Datu Oja and his people liked Pakuan. Because of its lush vegetation of edible ferns, vast timberlands (a source of materials for their houses), crystal-clear springs that served as their water supply, and rivers teeming with fish, Pakuan was the ideal place to settle. In fact, the area's waterfalls were natural sites for the tribe's worship rituals to the diwata (spirit) and for tribal weddings and baptisms.

Today, the Manobo are spread out all over Surigao del Sur and have an estimated population of 129,000 people. They are concentrated mostly in the towns of San Miguel and in the baranggays of Lobo and Cabangahan in Cantilan as well as Pakuan, Agsam and Mante in Lanuza. They also live in Pansukan and Panikiam of Carascal, in Bayugo of Madrid, and in Himpuyan and San Vicente of Carmen.
Unlike the Mamanua, the Manobo have light brown skin, straighter hair and bolder personalities. They decorate their bodies with tattoos and wear bright colorful attire with ethnic designs. They adorn their necks and arms with multi-colored strings, made of indigenous materials skillfully and attractively created. Nowadays, only senior members of the tribe regularly wear the full costume, while younger members have already adopted the mainstream population's mode of dressing.

Unlike the Mamanua, the Manobo are not nomadic.They plant crops for their daily consumption and sell or barter their surplus harvests once a week at tabos (farmer's markets).

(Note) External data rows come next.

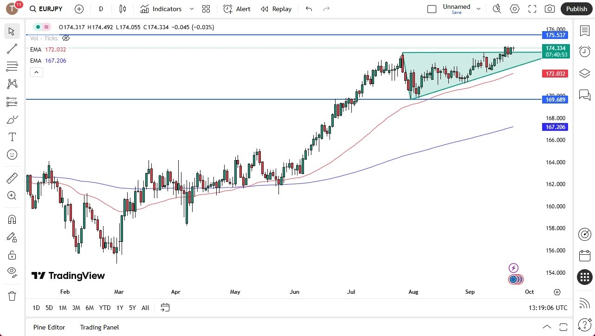Select the Brush drawing tool
Image resolution: width=595 pixels, height=336 pixels.
tap(12, 119)
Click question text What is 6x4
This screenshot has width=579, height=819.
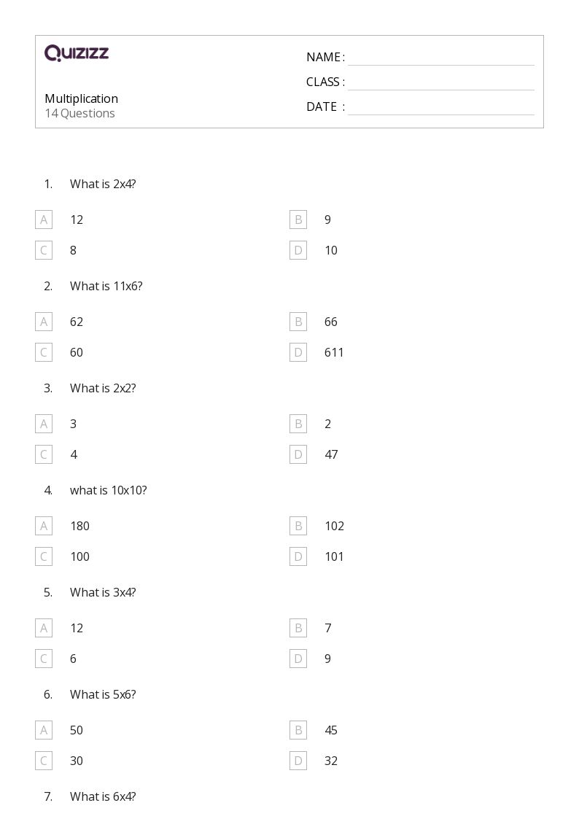click(x=103, y=796)
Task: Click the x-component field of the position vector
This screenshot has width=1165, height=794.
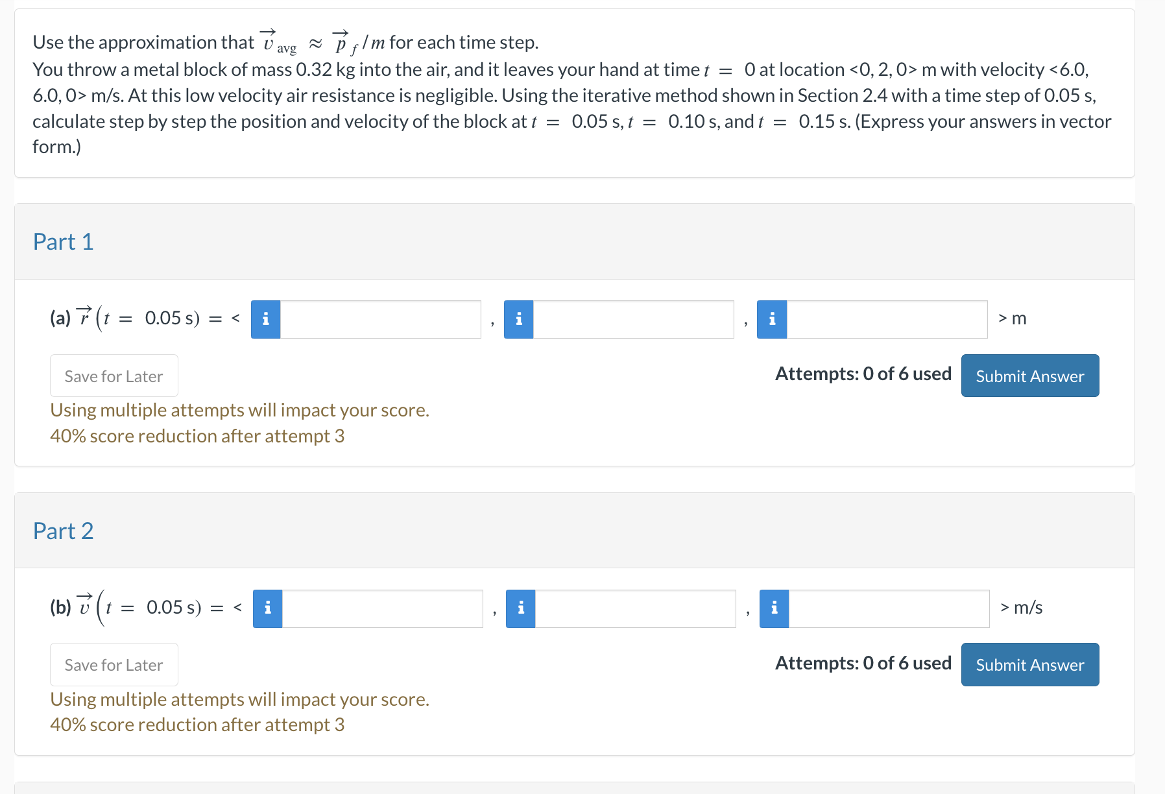Action: pyautogui.click(x=379, y=319)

They have their own political structure, which is autonomous from the main population. At the head of their political system is the datu (leader) whose position is gained by traditional succession. A council of elders advises him. If the community determines that he is not suited to the position, he is then removed from office and a special election is then called. Peace keeping is entrusted to the baganis (warriors).

The Manobo still practice some of their old customs and traditions. Like the Mamanua they transmit laws orally from generation to generation. Declaring land ownership by word of mouth and planting bamboos to mark land boundaries are actively practiced customs.

Like the Mamanua, the Manobo are gentle people. However, they will not avoid conflicts, especially when their domain is threatened. Proud of their heritage, they hold on to their ancestral lands - ready to fight and die for them. Their land is their life. Although unschooled in Philippine laws governing land ownership, and with no titles of ownership of their domain, the Manobo nevertheless strongly resisted capitalists' attempt to take over the ancestral lands in the early 1960s. They raised their voice in unified protest and the government listened. In a historic breakthrough, the government - through the Certificates of Ancestral Domain Claims program of the National Commission on Indigenous People - have started to award to some Manobo communities certificates of titles to their ancestral lands. Today the Manobo have become a political force.

Struggling to survive amidst strong waves of change, the younger Manobo dream of a better life and a brighter future for their children. They have come to realize that such betterment start with education. The USAA, through its scholarship program, is committed to helping this strong and independent people fulfill their achievable dream.